Incident Report for Mono Solutions

Postmortem

Summary

Following a previous incident on the same day, a database instance at our back-ends in Frankfurt became unavailable. This rendered the back-ends to return 404s that would be subsequently cached at our CDNs. Once the issue was identified, the database was synced with the master and the back-end service was restored. There was a number of websites that required a cache clear in order for the 404s to become stale and get the correct content cached.

Impact

Editor inaccessible in Frankfurt
Non cached sites responding with 404s in Frankfurt

Root Causes

Redis slave instance in our VPC In Frankfurt was unresponsive.

Trigger

Master Redis instance was unavailable earlier.

Resolution

- Manually restart the service.

Action Items

Alert when the Redis slave is not available or not in sync with master.

Lessons learned

We need better alerting for Redis availability issues.

Timeline GMT+2

2021/06/28 12:28 CET First support reports

2021/06/28 12:28 CET Engineering engaged on the incident

2021/06/28 12:34 CET Incident announced on status page

2021/06/28 13:31 CET Root cause identified

2021/06/28 13:39 CET Back-end service restored

2021/06/28 13:46 CET Status Page updated

2021/06/28 13:46 CET Affected sites still need manual cache clearing upon reporting

2021/06/28 16:32 CET Incident resolved

Posted Jun 30, 2021 - 12:20 CEST

Resolved

This incident has been resolved.

Posted Jun 28, 2021 - 16:32 CEST

Update

We have had networking issues that made our Redis master slave replication fail.
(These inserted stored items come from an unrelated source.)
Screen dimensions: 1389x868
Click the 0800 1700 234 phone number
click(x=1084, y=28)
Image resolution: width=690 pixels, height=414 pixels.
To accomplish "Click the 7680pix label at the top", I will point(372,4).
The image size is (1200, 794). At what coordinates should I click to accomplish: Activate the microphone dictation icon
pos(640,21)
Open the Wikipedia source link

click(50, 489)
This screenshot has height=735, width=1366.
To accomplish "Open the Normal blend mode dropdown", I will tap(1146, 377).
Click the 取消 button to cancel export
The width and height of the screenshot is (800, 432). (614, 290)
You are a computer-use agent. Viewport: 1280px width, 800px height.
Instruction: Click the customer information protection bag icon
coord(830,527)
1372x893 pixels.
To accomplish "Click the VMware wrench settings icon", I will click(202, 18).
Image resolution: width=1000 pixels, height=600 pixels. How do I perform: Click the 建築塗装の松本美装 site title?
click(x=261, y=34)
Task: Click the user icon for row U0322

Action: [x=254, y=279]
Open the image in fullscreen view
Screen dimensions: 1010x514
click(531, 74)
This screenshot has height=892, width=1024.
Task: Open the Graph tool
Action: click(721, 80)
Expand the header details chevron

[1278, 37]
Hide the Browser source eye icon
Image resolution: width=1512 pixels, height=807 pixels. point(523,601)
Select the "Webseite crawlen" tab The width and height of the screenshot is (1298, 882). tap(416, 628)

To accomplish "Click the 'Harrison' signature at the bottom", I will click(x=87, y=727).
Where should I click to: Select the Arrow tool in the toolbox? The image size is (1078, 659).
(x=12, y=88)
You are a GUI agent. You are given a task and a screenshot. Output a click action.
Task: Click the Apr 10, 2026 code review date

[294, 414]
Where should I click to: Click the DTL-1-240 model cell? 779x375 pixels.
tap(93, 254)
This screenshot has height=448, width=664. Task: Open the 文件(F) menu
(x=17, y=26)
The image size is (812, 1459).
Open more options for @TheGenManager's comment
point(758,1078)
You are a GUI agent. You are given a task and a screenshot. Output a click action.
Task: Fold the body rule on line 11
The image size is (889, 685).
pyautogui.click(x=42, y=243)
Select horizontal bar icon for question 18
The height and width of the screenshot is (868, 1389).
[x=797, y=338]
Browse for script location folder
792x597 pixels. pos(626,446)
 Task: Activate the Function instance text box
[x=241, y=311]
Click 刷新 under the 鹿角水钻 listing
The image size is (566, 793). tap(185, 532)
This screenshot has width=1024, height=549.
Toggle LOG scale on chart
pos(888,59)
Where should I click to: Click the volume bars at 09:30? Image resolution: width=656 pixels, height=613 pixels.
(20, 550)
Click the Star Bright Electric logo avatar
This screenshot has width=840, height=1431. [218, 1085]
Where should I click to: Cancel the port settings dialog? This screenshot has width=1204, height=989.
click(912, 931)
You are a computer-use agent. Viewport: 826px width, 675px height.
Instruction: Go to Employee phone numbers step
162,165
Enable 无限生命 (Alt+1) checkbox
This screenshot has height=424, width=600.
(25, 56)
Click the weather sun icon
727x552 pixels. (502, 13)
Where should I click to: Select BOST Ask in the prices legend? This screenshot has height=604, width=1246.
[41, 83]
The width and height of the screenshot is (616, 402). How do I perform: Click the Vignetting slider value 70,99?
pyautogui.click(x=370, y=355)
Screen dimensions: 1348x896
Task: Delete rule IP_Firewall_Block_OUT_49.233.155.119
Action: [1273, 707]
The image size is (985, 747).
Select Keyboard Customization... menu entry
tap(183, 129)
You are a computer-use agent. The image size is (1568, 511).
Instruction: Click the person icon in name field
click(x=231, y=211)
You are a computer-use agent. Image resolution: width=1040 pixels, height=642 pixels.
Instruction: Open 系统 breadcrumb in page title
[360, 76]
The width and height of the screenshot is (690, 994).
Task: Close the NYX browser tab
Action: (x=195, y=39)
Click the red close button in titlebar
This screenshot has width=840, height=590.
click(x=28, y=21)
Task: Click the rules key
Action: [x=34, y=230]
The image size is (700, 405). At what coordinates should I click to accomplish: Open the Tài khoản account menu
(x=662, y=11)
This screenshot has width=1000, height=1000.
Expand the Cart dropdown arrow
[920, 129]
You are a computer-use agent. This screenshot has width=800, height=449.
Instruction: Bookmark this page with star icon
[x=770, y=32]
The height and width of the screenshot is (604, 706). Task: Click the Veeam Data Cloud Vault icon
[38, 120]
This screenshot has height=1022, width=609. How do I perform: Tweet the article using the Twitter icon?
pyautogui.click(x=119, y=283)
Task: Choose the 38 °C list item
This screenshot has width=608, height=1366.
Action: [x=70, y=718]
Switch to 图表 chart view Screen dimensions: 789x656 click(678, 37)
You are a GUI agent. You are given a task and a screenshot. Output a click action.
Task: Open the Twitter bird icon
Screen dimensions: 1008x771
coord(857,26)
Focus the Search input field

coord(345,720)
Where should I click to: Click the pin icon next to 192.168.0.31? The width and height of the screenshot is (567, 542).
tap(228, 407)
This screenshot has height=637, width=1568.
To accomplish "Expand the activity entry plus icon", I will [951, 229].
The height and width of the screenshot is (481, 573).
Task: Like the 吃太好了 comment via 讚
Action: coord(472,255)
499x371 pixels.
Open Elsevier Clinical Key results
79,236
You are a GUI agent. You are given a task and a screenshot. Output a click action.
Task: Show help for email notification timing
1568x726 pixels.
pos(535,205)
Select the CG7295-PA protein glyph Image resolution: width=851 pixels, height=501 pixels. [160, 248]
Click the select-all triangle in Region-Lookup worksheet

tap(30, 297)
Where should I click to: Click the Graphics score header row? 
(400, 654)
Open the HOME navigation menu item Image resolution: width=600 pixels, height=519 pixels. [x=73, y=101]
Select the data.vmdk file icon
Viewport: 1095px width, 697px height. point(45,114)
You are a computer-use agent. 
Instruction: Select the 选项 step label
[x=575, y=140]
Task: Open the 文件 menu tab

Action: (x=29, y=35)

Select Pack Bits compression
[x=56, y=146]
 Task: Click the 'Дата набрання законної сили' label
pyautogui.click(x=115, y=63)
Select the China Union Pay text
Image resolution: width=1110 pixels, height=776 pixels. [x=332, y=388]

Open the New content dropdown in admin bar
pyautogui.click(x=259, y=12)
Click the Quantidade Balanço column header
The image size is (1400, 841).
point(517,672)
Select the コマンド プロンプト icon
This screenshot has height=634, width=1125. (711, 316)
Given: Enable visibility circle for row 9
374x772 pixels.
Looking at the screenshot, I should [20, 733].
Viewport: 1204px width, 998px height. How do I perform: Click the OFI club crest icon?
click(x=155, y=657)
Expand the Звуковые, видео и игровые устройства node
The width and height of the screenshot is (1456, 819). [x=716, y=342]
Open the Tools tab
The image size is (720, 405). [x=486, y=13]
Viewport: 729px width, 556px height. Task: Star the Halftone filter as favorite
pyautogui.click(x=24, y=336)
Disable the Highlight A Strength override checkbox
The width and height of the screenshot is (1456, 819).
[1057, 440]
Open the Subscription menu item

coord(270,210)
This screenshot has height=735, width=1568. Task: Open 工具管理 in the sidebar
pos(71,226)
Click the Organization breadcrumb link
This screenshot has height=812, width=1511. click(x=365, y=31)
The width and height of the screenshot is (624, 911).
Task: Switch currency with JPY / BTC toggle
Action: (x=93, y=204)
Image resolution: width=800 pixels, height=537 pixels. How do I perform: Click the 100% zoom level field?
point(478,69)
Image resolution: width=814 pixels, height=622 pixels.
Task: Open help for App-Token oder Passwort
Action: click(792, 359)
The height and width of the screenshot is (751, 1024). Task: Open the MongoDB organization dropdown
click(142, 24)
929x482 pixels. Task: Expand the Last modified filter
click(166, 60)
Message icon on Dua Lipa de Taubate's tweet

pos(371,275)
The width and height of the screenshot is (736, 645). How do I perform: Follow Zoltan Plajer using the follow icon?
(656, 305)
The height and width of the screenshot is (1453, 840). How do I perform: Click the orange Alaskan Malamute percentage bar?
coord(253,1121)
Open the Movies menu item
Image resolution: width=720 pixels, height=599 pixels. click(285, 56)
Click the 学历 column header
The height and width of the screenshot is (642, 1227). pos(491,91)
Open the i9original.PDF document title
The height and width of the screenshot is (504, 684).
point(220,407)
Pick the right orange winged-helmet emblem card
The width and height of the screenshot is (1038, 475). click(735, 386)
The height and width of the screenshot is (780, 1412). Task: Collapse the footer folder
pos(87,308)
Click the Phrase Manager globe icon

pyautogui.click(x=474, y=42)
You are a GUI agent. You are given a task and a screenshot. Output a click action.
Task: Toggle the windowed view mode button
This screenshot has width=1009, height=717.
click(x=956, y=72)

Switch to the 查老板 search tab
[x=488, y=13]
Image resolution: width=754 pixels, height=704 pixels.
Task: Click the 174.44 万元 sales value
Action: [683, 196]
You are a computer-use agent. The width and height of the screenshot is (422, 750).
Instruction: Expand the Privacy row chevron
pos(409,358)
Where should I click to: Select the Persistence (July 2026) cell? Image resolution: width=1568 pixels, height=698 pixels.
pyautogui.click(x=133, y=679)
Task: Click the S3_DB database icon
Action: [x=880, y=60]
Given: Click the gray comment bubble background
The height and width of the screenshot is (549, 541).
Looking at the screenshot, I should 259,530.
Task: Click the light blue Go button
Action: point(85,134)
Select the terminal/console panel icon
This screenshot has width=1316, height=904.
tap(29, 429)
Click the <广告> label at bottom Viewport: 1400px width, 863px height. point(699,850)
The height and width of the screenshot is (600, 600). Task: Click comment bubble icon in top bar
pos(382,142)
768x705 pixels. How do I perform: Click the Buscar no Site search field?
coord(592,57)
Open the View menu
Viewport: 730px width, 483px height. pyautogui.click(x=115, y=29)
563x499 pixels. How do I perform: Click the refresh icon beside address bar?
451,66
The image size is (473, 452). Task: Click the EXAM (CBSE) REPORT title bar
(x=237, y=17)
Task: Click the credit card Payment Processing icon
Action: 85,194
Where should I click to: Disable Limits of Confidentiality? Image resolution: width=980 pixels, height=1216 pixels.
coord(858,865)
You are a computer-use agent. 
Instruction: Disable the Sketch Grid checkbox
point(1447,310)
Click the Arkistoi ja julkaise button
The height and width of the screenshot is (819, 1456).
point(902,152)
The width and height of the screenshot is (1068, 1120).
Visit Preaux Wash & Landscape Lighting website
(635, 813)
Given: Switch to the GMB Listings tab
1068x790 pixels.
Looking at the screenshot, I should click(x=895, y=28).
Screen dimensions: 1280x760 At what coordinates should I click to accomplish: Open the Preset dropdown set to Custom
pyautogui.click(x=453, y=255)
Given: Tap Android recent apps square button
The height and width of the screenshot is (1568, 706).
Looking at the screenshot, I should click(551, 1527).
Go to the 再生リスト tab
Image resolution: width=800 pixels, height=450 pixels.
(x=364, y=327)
The issues is now identified and fixed, we are in the process of updating missing data entries

Posted Jun 28, 2021 - 14:04 CEST

Monitoring

A fix has been implemented and we are monitoring the service. Both sites and editor should be becoming operational again.
We will provide postmortem once all has been resolved.

Posted Jun 28, 2021 - 13:46 CEST

Investigating

We are currently investigating this issue.

Posted Jun 28, 2021 - 12:34 CEST

This incident affected: Website and Editor.